**THE TASK**.
Both the line below containing "The width and" and the line containing "Select the molecule with the CCl3 group", along with every line between them, should be repeated exactly; no other line belongs in the answer.

**GIVEN RECORDS**.
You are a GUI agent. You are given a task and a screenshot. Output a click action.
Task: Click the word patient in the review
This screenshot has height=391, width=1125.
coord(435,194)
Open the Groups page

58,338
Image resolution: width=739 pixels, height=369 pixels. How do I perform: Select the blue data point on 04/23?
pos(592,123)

--

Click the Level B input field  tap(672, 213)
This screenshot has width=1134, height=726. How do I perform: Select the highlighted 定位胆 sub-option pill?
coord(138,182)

--

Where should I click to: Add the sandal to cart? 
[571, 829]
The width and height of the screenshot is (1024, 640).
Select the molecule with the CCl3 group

**WRITTEN ANSWER**.
The width and height of the screenshot is (1024, 640).
Select the molecule with the CCl3 group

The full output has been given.